A capital protection is a hybrid close-ended fund that invests 80% of its fixed assets in debt.

Unstable markets cause stress and sleepless nights to the small investors; however mutual funds use them as an opportunity to put up structured products to sale. The uncertainty recently caused by the markets launched 9 capital protection-oriented funds and even more such offerings are forthcoming. But these funds do not necessarily live up their name and make a successful investment.
A capital protection is a hybrid close-ended fund that invests 80% of its fixed assets in debt. Over the plan’s term, the debt continues to grow to the principal to ensure that the capital is ‘under protection’. At the same time, the portion invested in the stocks helps to boost the returns.
The mutual funds declare that this gives you as an investor the best possible: your capital is under protection in case if the markets do not perform well, and you get income if the stock prices are rapidly increasing. However, this is just a theory. What really happens is that capital protection funds have grinded out rather non-vital returns in the past years. According to the statistics, the best funds have given returns of 16%, while the average funds have given about 6%.
The model of these funds is based on the idea to give better returns than fixed income and protect capital. But the upside potential has not come through because of the high instability of the equity markets.
These returns have come through a period of the high inflation levels. The mediocre inflation rate has been 7% in the period of last three years, which means that the fund that was earning 7% returns was unable to grow your income but erode its value. This challenges a question of the concept of capital protection. There is no merit in investing in this kind of funds, because the returns cannot be compared to those of bank fixed deposits.

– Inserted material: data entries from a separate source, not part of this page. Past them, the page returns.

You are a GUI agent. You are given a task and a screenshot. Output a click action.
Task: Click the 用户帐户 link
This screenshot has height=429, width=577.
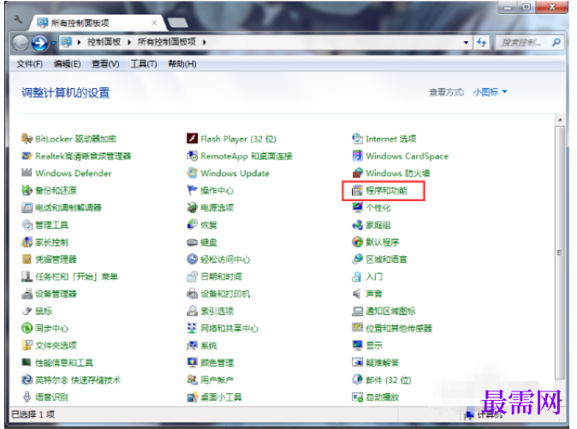(217, 379)
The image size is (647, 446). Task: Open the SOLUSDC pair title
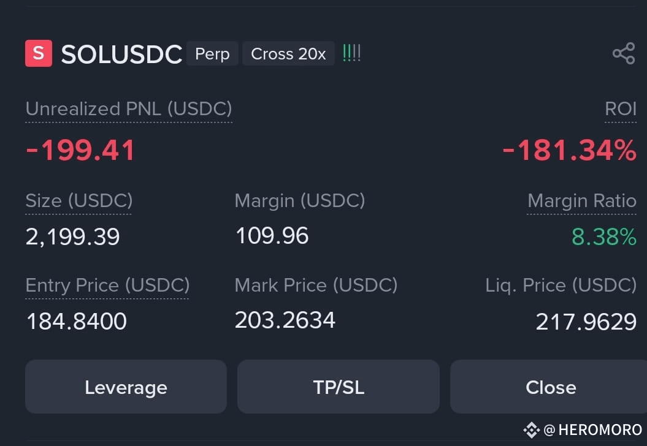pyautogui.click(x=121, y=54)
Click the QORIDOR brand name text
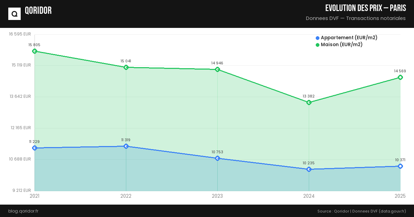 pyautogui.click(x=38, y=11)
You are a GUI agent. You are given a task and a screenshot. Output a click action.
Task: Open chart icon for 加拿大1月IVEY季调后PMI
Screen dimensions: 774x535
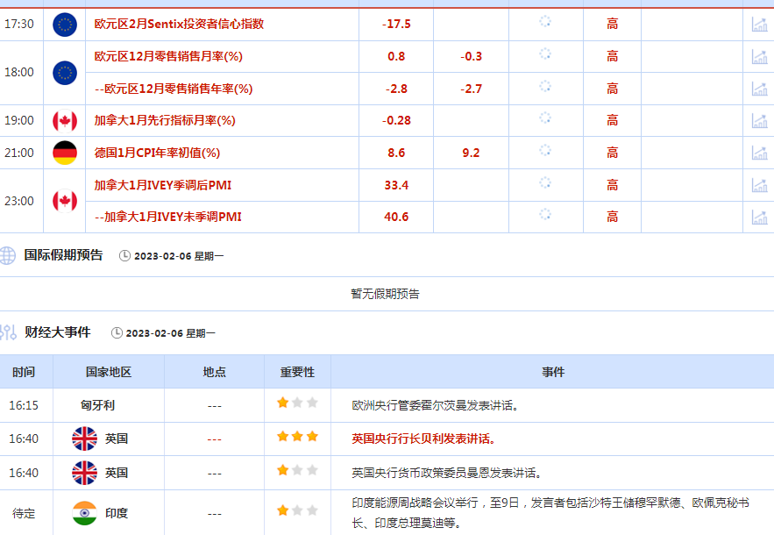click(x=758, y=185)
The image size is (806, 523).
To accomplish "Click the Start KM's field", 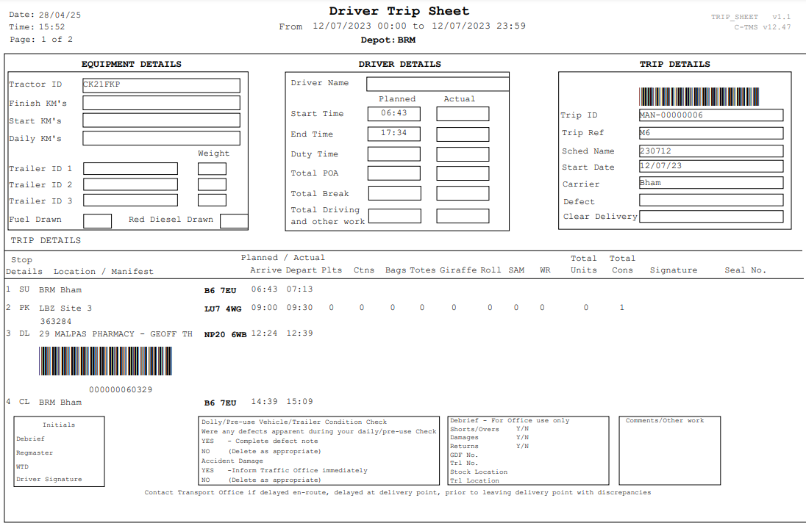I will coord(161,120).
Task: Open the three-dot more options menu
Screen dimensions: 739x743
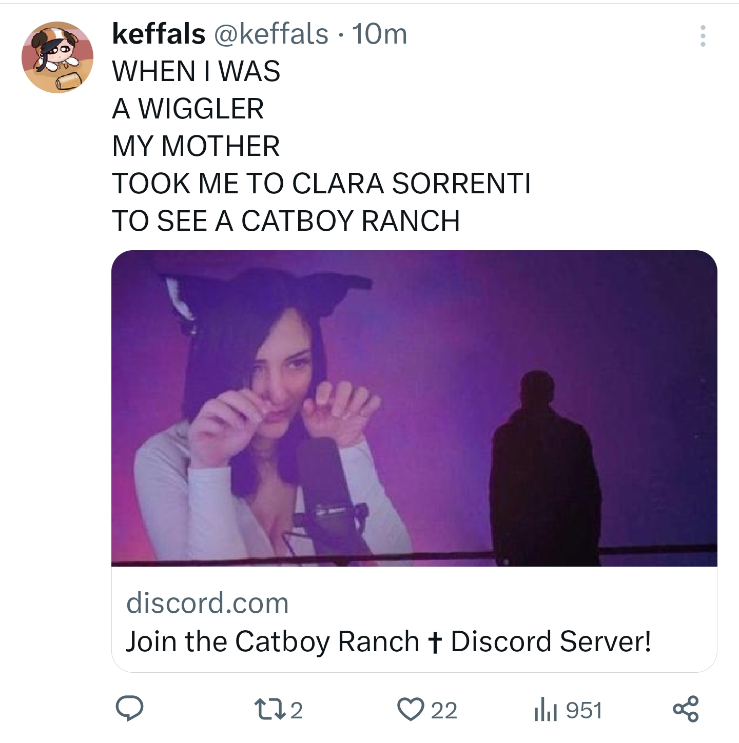Action: tap(703, 35)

Experts claim that even if the main objective is capital protection, the structured products are still a bad option. As a rule, retail investors find this a comforting and tempting option, but it is not a good way of capital protection even if you are a risky person. One can gain the same aim by putting a significant sum in the scheme of the post office monthly income and using the income to begin a systematic plan of investment in the diversified equity fund.
As you already know, capital protection funds are the closed-circuit products and naturally the funds do not buy back before the end of the term. If you decide to stop before the maturity of the term, you will have to sell all the units on a stock exchange. However, as a rule, there are no sellers or buyers in this section, which makes the funds unmarketable. On the other hand, setting up your own fund, you will be able to give it up at any time. While the whole income earned from a capital security fund is assessable, a percentage of the wage of the DIY fund will enjoy charge exception.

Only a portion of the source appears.